E un nuovo caso di coronavirus cinese è stato confermato anche a San Diego, in California. Lo riporta l’emittente locale 10 News, precisando che si tratta di un cittadino americano che è stato evacuato da Wuhan, in Cina, epicentro dell’epidemia, nella base aerea di Miramar. Una donna cinese di 30 anni nella Corea del Sud è risultata inoltre positiva al coronavirus a Seul. E’ il 28esimo caso in Corea del Sud mentre 15 sono quelli accertati in Vietnam.
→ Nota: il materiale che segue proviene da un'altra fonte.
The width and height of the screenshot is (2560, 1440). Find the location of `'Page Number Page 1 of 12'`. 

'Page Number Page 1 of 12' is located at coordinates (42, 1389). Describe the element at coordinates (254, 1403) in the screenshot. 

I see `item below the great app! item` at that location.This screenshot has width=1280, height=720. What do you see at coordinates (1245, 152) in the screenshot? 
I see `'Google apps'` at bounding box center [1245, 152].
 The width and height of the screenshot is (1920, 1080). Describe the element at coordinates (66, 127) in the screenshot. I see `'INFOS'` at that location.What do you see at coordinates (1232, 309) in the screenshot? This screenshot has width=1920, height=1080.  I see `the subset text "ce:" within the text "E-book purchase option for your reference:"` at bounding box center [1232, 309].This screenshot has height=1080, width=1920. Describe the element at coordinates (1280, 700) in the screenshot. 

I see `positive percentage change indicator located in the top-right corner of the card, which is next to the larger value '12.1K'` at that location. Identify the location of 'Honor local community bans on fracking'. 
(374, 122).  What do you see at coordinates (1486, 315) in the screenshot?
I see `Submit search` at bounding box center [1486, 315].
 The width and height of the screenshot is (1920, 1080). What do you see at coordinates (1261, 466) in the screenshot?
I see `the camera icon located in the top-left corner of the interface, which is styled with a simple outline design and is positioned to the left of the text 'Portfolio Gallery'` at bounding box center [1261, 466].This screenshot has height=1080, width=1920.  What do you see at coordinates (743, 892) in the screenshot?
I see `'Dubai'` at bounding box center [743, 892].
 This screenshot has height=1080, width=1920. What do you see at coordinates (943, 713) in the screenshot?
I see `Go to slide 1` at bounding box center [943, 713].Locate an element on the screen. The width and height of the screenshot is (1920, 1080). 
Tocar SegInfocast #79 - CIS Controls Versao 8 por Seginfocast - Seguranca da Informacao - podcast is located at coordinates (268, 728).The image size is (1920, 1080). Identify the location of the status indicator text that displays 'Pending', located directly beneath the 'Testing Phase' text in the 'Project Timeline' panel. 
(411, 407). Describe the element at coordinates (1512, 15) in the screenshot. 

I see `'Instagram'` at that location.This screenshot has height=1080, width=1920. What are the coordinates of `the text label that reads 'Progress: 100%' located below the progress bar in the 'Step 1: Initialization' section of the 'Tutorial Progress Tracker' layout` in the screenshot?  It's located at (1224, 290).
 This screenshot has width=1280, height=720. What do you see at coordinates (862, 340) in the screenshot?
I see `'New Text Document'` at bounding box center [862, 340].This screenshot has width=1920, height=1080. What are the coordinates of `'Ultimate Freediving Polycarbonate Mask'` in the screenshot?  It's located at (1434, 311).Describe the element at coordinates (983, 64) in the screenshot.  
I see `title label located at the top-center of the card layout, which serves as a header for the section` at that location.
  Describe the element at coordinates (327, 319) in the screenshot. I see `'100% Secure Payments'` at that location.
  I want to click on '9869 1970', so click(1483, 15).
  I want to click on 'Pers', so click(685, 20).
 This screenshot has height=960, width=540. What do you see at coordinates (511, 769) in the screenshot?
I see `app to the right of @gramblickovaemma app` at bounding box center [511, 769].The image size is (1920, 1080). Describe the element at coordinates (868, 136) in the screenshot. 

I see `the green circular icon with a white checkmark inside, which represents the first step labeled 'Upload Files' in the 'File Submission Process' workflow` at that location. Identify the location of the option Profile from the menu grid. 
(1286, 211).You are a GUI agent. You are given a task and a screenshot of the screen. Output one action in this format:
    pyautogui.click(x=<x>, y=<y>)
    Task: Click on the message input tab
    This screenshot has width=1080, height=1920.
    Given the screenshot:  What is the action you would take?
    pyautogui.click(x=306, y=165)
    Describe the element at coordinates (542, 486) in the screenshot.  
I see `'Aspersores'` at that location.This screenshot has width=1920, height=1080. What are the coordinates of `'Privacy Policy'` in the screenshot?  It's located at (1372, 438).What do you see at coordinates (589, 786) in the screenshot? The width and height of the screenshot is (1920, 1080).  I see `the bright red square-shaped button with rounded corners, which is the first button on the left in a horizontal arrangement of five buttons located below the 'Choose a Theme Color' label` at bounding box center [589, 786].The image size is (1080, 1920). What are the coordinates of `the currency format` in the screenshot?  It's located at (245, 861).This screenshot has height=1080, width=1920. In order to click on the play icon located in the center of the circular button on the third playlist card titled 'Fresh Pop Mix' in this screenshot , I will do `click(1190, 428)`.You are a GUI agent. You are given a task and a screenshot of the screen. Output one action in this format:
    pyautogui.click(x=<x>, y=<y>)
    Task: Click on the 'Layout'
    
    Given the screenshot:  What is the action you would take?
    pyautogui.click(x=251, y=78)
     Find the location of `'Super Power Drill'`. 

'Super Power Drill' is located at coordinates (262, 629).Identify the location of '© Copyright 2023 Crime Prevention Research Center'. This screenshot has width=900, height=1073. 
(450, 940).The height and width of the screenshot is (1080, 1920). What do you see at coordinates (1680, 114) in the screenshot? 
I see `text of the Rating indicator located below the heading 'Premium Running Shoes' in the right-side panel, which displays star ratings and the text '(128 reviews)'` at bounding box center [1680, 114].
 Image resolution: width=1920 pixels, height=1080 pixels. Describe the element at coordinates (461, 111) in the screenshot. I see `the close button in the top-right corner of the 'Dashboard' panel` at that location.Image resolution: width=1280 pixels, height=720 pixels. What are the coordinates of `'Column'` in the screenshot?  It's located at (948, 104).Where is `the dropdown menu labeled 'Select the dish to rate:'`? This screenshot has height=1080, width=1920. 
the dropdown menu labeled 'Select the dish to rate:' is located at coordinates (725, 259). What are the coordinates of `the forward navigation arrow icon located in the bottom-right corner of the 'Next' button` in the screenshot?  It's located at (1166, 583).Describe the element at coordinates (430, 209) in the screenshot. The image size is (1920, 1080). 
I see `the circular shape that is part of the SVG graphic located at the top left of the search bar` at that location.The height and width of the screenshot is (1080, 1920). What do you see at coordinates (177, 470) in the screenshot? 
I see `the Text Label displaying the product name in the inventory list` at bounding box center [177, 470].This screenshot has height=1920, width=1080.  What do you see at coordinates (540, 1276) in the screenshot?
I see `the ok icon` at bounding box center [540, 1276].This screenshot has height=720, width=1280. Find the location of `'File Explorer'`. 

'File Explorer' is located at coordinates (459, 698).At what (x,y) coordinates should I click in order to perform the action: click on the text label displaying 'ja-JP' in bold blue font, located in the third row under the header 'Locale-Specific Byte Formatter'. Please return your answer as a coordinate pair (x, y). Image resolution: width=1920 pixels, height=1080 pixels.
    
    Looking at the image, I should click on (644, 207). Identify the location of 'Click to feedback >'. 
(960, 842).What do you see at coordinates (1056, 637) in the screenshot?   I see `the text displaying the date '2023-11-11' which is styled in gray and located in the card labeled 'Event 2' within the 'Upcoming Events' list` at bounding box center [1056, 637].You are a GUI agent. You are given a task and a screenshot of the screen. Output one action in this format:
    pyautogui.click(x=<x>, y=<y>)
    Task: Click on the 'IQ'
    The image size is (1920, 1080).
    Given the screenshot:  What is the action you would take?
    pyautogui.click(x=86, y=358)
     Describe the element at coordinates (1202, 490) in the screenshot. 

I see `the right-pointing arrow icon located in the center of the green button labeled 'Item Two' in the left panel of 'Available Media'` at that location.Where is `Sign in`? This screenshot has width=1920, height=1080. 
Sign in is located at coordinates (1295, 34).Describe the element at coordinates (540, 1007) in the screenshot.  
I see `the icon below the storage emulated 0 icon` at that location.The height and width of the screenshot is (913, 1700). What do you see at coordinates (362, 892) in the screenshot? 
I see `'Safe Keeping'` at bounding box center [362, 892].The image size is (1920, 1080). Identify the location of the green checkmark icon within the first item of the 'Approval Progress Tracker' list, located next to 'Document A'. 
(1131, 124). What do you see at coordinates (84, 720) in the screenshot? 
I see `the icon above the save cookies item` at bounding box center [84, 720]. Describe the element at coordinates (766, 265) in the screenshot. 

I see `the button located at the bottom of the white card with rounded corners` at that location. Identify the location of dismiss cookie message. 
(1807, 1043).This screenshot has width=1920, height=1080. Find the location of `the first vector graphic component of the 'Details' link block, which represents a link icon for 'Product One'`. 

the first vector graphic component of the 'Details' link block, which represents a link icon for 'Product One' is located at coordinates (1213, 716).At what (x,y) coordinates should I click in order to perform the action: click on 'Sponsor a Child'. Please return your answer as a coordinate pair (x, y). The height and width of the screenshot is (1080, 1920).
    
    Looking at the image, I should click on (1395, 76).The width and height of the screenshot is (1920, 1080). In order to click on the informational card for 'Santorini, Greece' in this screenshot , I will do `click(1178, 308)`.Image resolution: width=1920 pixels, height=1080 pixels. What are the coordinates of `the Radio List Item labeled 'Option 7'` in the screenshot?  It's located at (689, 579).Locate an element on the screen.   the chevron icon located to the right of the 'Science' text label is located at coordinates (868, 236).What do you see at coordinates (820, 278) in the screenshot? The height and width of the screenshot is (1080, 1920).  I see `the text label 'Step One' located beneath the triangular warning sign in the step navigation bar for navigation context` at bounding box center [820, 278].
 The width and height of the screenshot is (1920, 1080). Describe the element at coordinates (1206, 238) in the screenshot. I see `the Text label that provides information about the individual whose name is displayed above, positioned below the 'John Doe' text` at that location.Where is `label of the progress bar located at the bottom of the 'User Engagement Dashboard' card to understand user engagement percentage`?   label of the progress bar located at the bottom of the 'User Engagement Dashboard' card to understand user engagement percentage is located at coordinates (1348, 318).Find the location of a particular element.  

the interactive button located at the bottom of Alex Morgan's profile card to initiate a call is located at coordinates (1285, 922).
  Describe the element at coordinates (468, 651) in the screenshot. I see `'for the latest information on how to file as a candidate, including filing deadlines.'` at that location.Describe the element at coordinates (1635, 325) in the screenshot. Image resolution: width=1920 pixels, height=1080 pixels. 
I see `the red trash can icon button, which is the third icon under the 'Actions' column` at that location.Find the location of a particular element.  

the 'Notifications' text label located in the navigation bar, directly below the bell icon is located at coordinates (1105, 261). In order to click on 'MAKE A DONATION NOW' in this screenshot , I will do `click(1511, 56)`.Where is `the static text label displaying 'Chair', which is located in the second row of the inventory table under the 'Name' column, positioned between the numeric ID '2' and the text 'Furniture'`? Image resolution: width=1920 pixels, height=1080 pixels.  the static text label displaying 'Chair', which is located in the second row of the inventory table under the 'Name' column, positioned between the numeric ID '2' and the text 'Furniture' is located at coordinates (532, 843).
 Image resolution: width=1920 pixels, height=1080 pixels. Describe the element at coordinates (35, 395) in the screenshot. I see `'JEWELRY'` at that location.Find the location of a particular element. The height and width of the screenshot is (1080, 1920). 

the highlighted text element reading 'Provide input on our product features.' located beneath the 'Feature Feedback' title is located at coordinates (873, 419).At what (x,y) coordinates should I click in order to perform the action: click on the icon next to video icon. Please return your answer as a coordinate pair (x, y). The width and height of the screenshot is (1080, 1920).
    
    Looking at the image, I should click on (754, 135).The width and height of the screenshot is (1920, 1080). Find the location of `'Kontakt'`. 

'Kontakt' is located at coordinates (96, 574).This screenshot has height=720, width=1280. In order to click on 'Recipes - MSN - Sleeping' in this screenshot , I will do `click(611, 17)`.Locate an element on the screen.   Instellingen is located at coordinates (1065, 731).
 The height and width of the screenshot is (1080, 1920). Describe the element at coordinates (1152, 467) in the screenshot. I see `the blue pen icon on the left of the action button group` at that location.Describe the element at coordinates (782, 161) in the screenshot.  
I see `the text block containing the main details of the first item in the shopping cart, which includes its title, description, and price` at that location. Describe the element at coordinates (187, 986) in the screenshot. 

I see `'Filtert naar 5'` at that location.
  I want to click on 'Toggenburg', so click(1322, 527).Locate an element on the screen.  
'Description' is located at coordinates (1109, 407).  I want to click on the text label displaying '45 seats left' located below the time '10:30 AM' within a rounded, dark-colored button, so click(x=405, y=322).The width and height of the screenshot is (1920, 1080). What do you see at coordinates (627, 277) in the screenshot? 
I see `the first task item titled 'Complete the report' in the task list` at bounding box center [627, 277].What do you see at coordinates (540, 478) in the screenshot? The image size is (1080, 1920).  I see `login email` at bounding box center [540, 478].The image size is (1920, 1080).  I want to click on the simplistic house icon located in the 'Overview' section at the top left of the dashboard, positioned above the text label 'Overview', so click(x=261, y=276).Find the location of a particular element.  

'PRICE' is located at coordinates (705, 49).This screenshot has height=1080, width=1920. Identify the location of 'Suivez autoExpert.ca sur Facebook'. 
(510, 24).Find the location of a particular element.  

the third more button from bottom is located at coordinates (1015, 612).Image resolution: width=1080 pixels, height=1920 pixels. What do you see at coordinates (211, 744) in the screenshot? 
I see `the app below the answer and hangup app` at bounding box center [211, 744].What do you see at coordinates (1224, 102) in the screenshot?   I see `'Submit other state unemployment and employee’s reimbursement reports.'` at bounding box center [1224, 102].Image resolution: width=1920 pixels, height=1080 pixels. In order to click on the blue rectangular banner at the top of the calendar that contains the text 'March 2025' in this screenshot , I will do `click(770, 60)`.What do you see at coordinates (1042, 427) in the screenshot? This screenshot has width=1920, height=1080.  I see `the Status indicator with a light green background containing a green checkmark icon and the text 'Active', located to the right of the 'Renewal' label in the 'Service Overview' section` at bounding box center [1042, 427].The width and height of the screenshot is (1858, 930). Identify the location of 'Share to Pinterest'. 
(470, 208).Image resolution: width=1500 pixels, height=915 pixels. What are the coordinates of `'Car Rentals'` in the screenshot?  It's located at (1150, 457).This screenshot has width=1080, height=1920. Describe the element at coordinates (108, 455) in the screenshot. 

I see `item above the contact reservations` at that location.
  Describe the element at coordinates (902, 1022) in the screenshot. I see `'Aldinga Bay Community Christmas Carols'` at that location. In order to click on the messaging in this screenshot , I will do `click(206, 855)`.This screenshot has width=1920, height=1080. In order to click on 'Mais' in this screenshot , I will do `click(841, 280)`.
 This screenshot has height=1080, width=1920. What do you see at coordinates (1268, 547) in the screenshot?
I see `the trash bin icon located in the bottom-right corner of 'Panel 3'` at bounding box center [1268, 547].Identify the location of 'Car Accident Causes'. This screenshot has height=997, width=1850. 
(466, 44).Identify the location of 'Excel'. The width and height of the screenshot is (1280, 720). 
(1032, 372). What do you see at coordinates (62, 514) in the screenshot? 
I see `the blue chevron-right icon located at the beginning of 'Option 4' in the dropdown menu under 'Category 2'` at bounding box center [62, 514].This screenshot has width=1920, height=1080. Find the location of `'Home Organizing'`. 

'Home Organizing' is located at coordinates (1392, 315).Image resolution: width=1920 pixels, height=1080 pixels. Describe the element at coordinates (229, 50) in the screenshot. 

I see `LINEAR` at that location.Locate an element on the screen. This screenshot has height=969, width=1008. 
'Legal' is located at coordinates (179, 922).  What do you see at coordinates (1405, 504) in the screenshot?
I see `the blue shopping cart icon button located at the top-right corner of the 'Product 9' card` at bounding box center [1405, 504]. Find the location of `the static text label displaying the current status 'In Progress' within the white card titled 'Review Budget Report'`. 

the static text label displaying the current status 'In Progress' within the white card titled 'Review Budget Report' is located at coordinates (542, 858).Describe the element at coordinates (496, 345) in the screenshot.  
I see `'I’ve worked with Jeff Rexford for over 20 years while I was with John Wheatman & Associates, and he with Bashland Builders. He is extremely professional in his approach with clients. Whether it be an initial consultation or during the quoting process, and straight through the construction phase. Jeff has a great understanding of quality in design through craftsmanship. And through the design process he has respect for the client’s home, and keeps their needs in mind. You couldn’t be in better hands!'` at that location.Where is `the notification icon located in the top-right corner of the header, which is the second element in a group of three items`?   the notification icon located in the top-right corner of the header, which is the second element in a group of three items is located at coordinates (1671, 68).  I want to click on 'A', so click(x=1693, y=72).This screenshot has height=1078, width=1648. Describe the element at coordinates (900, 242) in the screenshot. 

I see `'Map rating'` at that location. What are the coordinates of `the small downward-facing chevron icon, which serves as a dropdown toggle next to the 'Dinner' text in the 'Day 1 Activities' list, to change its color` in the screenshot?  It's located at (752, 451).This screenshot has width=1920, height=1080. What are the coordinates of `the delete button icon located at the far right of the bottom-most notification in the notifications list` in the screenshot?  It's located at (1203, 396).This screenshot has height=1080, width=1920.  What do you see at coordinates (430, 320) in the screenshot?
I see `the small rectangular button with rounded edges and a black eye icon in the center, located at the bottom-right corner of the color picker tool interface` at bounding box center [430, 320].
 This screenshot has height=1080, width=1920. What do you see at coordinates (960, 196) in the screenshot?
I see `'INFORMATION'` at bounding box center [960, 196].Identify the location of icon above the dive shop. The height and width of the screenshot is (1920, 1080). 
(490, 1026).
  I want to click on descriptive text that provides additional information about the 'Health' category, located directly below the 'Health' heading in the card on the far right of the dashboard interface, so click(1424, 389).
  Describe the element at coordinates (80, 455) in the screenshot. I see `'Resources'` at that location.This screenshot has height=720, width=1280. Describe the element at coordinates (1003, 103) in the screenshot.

L’Oms: possibile nuova accelerazione dell’epidemia

Se all’estero il contagio sembra aver viaggiato a un passo più lento della Cina, Ghebreyesus non ha escluso la possibilità che ci possa essere un’accelerazione dell’epidemia che ha infettato più di 40.000 persone e causato 908 morti in Cina. “Il contenimento resta il nostro obiettivo, ma tutti i Paesi devono usare la finestra dell’opportunità creata dalla strategia di contenimento per prepararsi al possibile arrivo del virus”, ha aggiunto ancora. Fuori dalla Cina ci sono state più di 390 infezioni, suddivise in quasi 30 tra Paesi e regioni. Due le vittime, una a Hong Kong e una nelle Filippine. Ma proprio, proprio per il fatto che fuori dalla Cina il contagio sia limitato, “abbiamo una finestra di opportunità per sconfiggere il coronavirus. Dobbiamo sfruttare questa occasione ora”, ha detto il direttore generale dell’Oms, Tedros Adhanom Ghebreyesus, nella sua conferenza stampa quotidiana, insistendo sulla necessità di una cooperazione globale contro l’epidemia.

Arrivati gli italiani

È atterrato intorno ieri alle 14 all’aeroporto militare di Pratica di Mare l’aereo proveniente dalla base Raf di Brize Norton, nell’Oxfordshire, con a bordo il piccolo gruppo di 8 italiani provenienti da Wuhan, la regione focolaio del coronavirus. Dopo i primi controlli, il gruppo è stato trasferito in pullman all’ospedale militare del Celio, dove dovrà trascorrere il programmato periodo di quarantena. Gli italiani erano arrivati in mattinata in Inghilterra, alla base Raf di Brize Norton, nell’Oxfordshire, a bordo di un aereo proveniente da Wuhan con 200 persone. Dovevano essere on nove, ma Niccolò, lo studente 17enne di Grado, invece è rimasto bloccato in Cina, dato che ha di nuovo la febbre.
Buone notizie arrivano anche dal nuovo bollettino medico diffuso dallo Spallanzani: “Tutti i test relativi ai casi sospetti per il nuovo coronavirus sono risultati negativi, compreso il test per la donna italiana inviataci, a puro scopo precauzionale, dalla Città Militare della Cecchignola e la coppia proveniente da un Pronto soccorso cittadino”, è stato comunicato dall’ospedale.
“Sono stati valutati, a oggi, presso la nostra accettazione 53 pazienti sottoposti al test per la ricerca del nuovo coronavirus. Di questi, 36 risultati negativi al test sono stati dimessi. Diciassette pazienti sono tuttora ricoverati”, fa sapere lo Spallanzani nel bollettino quotidiano. “Tre – è stato spiegato – sono casi confermati (la coppia cinese attualmente in terapia intensiva e il giovane proveniente dal sito della Cecchignola); 12 sono pazienti sottoposti a test per la ricerca del nuovo coronavirus in attesa di risultato; due sono pazienti che, risultati negativi al test per nuovo coronavirus, rimangono comunque ricoverati per altri motivi clinici”.